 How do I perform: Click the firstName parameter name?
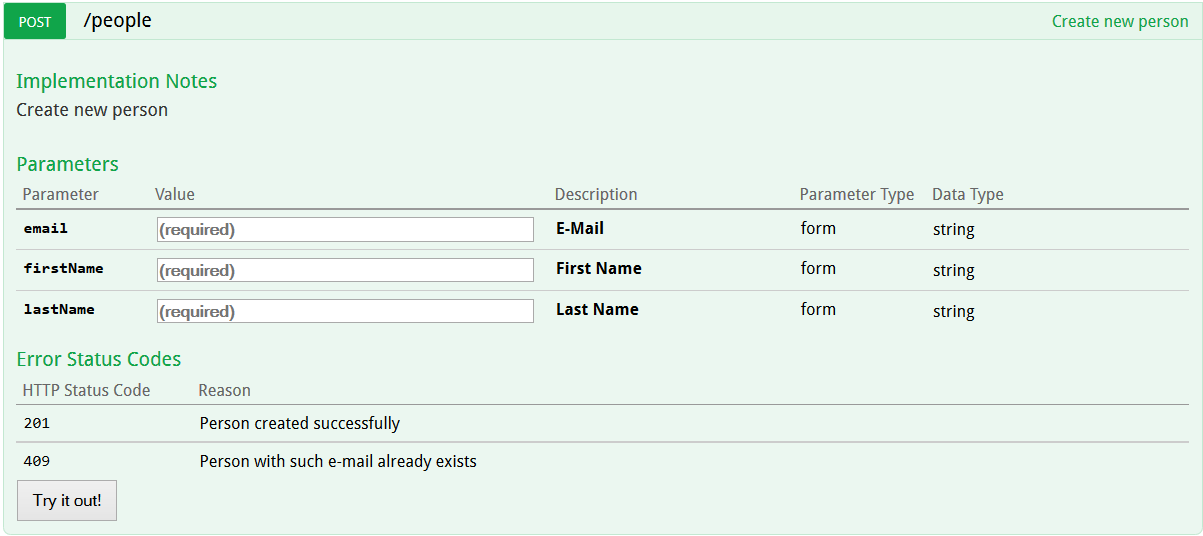point(64,268)
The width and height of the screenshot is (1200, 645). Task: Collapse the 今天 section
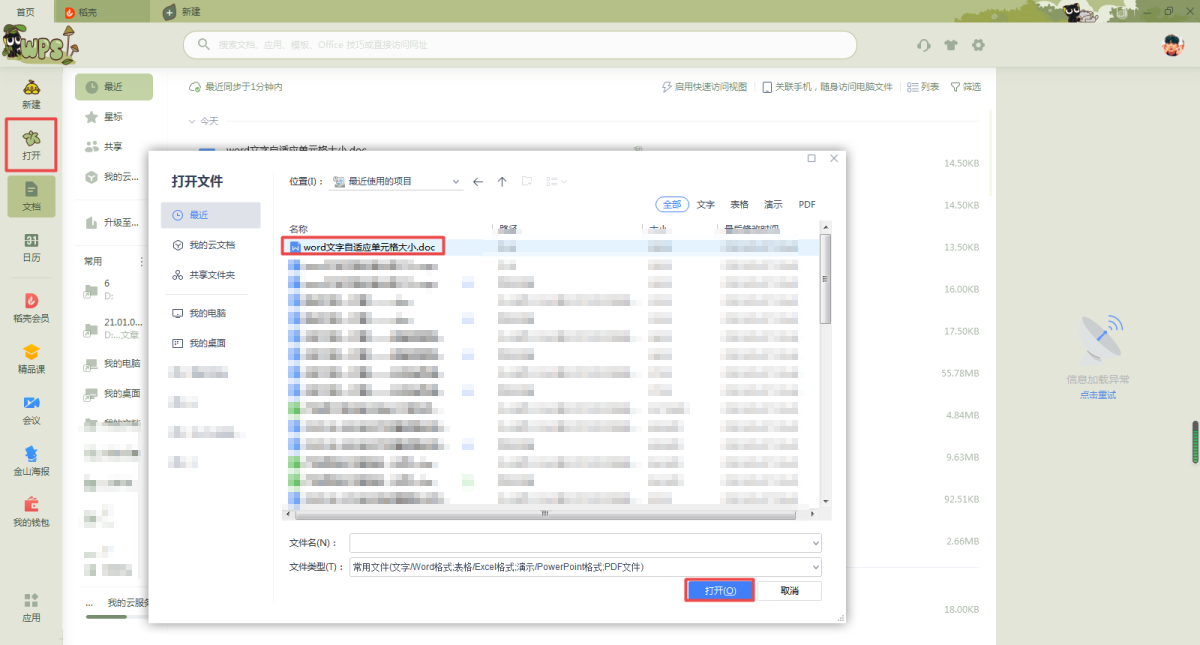[x=192, y=121]
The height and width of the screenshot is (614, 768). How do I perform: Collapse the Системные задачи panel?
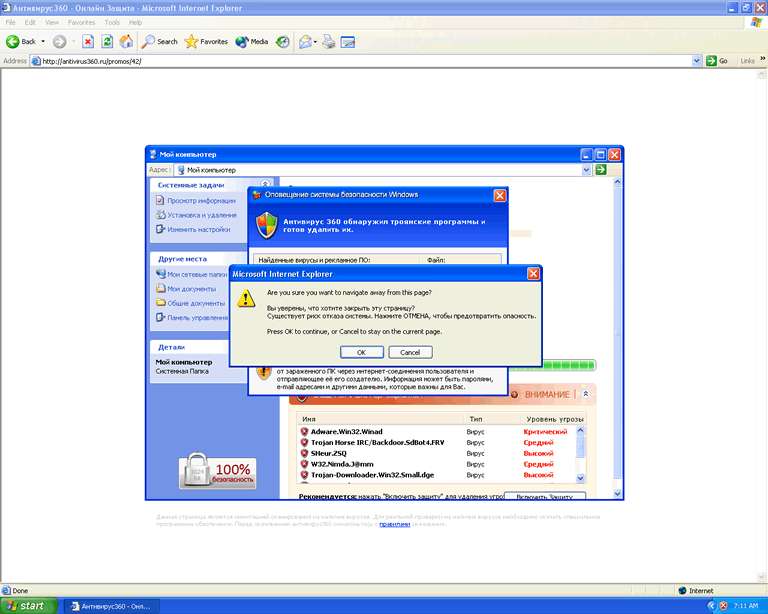tap(265, 185)
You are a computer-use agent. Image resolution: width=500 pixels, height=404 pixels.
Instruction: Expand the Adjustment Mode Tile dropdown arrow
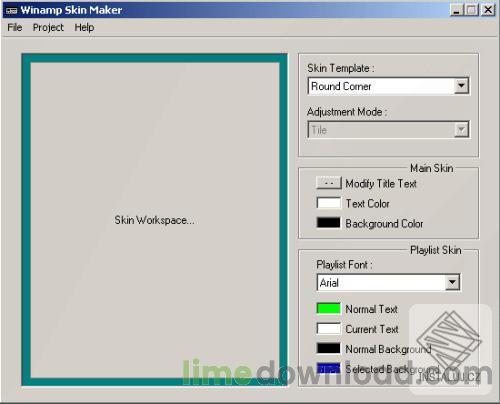[461, 130]
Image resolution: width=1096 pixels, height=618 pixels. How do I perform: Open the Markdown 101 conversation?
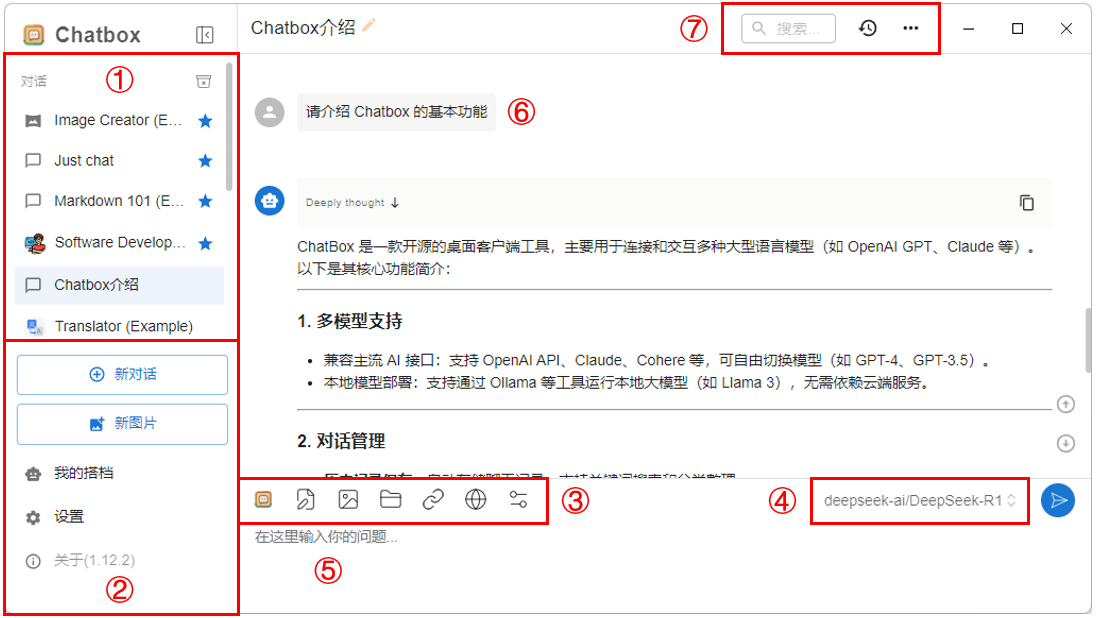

- - - - -

§ Task description
Note each line above that holds "Image", then copy all of them.

§ Your response
You are a computer-use agent. Image resolution: width=500 pixels, height=404 pixels.
Image resolution: width=1096 pixels, height=618 pixels. How do I perform: Open the Markdown 101 conversation?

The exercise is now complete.